The community also loses faith in the doctor. At first, the patient and his parents are trusting. However, when the doctor does not do anything, the family’s faith begins to wane. Townspeople come and reveal that they consider the doctor to be expendable if he does not do his job. Particularly, when the doctor is stripped of his clothes and his humanity and forced to lie next to the patient, the man says he does not trust the doctor and doesn’t believe he can do anything for him. The man has lost faith in the doctor. He accuses the doctor of lying to him and, although he is somewhat reassured, the doctor uses the opportunity to flee the sickroom which serves to reinforce all the patient’s fears. In the end, the doctor acknowledges that everyone has lost faith in him and that he will lose his livelihood as a result. 

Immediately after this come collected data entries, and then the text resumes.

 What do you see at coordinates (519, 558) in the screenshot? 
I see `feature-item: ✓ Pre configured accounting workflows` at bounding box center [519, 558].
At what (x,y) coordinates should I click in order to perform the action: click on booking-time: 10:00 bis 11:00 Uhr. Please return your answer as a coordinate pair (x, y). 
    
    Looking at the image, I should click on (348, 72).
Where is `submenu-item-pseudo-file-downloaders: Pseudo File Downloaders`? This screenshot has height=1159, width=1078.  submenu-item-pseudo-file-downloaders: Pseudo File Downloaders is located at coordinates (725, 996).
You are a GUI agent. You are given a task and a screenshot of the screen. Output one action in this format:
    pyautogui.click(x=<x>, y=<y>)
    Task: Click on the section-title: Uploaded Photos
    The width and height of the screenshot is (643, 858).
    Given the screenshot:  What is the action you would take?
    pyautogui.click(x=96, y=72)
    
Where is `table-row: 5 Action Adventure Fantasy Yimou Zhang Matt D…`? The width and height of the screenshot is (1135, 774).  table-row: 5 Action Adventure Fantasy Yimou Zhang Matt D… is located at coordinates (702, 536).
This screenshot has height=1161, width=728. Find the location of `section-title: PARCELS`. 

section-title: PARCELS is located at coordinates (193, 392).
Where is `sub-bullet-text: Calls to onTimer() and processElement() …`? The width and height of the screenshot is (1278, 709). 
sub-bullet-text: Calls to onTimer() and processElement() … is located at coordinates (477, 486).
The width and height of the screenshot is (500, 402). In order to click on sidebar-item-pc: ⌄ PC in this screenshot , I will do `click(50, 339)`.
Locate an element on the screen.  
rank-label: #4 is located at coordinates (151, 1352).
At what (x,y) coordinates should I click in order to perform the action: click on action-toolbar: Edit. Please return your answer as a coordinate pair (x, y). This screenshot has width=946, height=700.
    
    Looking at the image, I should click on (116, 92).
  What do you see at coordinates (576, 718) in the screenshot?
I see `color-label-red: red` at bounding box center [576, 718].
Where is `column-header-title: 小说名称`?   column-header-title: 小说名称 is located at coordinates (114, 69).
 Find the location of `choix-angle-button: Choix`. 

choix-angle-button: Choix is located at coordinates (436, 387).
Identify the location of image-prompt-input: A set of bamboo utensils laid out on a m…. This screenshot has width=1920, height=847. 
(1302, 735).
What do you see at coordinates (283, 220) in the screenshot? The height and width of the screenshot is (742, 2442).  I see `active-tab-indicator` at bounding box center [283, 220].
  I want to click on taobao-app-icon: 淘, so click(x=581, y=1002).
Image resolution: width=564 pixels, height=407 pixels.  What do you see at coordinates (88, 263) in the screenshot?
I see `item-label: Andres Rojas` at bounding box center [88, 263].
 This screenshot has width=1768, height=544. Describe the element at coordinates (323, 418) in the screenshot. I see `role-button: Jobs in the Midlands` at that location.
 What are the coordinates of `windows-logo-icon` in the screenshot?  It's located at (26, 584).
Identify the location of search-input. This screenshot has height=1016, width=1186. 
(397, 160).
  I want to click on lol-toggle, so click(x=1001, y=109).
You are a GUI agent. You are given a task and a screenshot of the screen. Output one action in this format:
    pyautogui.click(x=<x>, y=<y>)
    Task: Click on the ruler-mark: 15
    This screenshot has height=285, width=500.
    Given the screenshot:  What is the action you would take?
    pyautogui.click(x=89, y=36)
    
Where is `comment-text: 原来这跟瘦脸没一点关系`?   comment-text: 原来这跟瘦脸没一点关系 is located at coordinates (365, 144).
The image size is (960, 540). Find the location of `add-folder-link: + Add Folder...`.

The Inevitability of Aging

The doctor’s exterior conflicts illuminate the futility inherent in trying to fight against one’s own mortality. The setting itself serves as a symbol of the doctor’s stage in life. It is winter, representing the last season of the life cycle. The doctor is helpless against the bitter cold just as all humans are helpless against death. His nakedness at the end is indicative of how vulnerable he is in the face of his own mortality. It is also symbolic of how humans come into and go out of their lives. The doctor’s other external conflicts with the townspeople also serve to demonstrate the inevitability of death. Their willingness to discard and replace him if he does not perform his duties show with what callousness life moves. The patient and townspeople reveal the doctor to be old and replaceable. For the doctor, that means losing his practice and being replaced by a new, younger doctor.

The doctor’s internal conflicts also suggest the inexorable nature of mortality. He battles to reconcile his desire to be helpful with the knowledge that he is essentially impotent. He cannot help Rosa and does not even try. He assumes the patient is fine even though the man asks the doctor to let him die. Later, he refuses to try to help the man when confronted with his wound. In the end, he is bitterly cold and distraught at the idea of never making it home, yet he does not even try to dress himself and fight against the winter. All of his inner struggles reveal how ineffectual he is against the certainty of his own death. No one, neither doctor nor patient, is safe from the constant presence of mortality. In the end, the doctor knows he will never be able to turn back time and return to his former state. Instead, he acknowledges that he must continue the literal and figurative journey to his own death.